● **HOW TO COMPLETE THIS TASK**: Work through the entries below and show every line in which "computer" is found.

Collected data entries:
□ □ □ □

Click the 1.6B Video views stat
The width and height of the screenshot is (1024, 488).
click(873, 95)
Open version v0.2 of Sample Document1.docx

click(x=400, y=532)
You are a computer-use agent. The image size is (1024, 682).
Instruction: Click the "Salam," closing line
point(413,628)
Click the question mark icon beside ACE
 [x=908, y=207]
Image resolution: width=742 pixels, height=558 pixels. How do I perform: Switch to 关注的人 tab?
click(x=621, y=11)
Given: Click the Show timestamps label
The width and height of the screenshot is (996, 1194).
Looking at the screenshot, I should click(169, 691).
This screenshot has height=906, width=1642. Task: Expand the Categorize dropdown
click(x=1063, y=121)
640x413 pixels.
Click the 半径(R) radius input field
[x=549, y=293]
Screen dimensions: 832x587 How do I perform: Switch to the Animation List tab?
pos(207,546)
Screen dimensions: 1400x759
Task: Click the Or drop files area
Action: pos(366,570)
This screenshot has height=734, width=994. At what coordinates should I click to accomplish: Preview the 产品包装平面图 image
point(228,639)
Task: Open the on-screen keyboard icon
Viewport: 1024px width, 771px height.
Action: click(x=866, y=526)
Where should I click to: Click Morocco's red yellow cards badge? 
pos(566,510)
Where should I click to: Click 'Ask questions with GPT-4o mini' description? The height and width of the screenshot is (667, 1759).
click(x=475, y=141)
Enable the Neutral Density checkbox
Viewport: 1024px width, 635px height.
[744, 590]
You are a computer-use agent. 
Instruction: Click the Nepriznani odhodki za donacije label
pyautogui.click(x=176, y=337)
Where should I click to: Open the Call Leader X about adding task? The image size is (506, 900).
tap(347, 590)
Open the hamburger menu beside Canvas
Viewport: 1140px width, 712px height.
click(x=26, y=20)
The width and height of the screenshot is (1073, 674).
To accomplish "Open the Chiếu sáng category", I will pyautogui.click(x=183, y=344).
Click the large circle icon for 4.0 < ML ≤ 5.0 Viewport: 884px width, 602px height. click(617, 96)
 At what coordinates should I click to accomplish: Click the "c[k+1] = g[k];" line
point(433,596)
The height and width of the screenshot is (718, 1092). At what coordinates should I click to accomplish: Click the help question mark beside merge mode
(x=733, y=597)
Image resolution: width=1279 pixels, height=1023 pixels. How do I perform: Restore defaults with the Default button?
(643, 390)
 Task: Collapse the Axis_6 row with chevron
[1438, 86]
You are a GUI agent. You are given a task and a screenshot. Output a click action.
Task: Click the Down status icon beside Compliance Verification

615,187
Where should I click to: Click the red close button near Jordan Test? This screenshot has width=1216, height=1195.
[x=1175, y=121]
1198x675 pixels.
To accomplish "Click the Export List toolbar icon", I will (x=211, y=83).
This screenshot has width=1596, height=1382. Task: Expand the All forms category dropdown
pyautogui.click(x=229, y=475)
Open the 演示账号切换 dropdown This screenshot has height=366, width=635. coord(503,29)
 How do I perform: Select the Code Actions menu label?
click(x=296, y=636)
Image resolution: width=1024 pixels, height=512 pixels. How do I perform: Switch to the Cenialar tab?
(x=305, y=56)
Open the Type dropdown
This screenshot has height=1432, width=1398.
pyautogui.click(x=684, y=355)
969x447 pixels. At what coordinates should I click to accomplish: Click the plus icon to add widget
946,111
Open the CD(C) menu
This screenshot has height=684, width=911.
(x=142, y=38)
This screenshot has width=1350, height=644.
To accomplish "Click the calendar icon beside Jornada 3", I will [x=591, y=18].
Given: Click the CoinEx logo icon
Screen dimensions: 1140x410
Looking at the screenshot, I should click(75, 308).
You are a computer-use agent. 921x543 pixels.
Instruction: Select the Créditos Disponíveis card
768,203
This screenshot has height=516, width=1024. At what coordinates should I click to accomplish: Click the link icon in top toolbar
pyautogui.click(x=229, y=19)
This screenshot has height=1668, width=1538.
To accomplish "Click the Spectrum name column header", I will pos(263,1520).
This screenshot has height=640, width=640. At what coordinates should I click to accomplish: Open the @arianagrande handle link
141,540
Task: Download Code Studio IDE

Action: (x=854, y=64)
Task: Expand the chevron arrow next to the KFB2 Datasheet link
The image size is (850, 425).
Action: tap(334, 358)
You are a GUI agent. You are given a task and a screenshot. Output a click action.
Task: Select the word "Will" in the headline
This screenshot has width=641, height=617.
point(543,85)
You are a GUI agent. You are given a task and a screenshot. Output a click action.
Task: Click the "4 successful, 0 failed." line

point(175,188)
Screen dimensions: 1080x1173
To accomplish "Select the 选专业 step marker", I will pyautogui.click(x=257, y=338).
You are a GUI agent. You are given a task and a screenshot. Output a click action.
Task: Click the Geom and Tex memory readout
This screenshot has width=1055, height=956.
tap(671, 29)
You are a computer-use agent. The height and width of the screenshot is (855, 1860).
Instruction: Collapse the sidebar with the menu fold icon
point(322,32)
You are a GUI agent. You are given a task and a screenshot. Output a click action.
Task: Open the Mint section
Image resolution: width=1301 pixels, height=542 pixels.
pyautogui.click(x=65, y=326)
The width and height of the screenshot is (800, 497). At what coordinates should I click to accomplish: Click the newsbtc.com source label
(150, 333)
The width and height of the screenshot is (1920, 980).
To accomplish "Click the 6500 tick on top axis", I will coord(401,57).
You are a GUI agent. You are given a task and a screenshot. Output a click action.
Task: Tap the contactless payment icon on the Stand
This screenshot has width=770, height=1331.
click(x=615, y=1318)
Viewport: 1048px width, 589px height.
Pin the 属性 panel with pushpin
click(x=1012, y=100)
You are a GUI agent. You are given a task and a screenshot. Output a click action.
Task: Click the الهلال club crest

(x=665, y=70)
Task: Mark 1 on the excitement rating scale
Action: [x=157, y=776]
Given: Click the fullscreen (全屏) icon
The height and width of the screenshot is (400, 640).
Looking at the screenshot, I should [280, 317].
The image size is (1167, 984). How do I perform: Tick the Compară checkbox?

□ □ □ □

● **ANSWER TO THE PROBLEM**:
You are a computer-use agent. The image size is (1024, 682).
You are a computer-use agent. 
You are a computer-use agent. 921x543 pixels.
You are a computer-use agent. The height and width of the screenshot is (855, 1860).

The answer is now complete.